General Introduction

ViTLP (Visually Guided Generative Text-Layout Pre-training for Document Intelligence) is an open-source project that aims to enhance document intelligence processing through visually guided generative text layout pre-training models. The project was developed by the Veason-silverbullet team and presented at NAACL 2024.The ViTLP model is capable of localizing and recognizing OCR text, and provides pre-trained ViTLP-medium (380M) checkpoints, which can be accessed by users on Huggingface.

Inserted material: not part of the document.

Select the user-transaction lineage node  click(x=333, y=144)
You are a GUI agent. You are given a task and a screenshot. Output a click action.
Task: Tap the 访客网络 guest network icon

The code and model weights for the project are available on GitHub and support OCR processing of document images and text layout generation.

Function List

OCR text localization and recognition: The ViTLP model enables efficient OCR text localization and recognition.
Pre-trained models: ViTLP-medium (380M) pre-trained checkpoints are provided, which can be used directly or fine-tuned by the user.
Document Image Processing: Support for uploading document images and OCR processing.
Model fine-tuning: Provide fine-tuning tools to support subsequent training on OCR datasets and VQA datasets.
Document Composition Tools: Provides document synthesis tools with positioning box metadata.

Using Help

Installation process

Clone the ViTLP project code:

   git clone https://github.com/Veason-silverbullet/ViTLP
cd ViTLP

Install the dependencies:

   pip install -r requirements.txt

Download Pre-training Checkpoints:

   mkdir -p ckpts/ViTLP-medium
git clone https://huggingface.co/veason/ViTLP-medium ckpts/ViTLP-medium

Usage Process

OCR text recognition::
- Run the OCR script:
```
 python ocr.py
```
- Upload a document image and the model will automatically perform OCR processing and output the results.
Model fine-tuning::
- consultation./finetuninginstruction file in the directory for subsequent training on the OCR dataset and the VQA dataset.
- Use the document synthesis tool to generate synthetic documents with positioning box metadata to enhance model training.
Batch Decode::
- Use batch decoding scripts: bash bash decode.sh
- The script will batch process document images and output OCR results.

Detailed Function Operation

OCR text localization and recognition: After uploading the document image, the model will automatically detect and recognize the text area, and output the text content and location information.
Model fine-tuning: Users can use the provided fine-tuning tools to further train the model according to their dataset needs and improve the recognition effect in specific scenes.
Document Composition Tools: Generate documents with positioning box metadata via a synthesis tool to help the model better understand text layout and structure during training.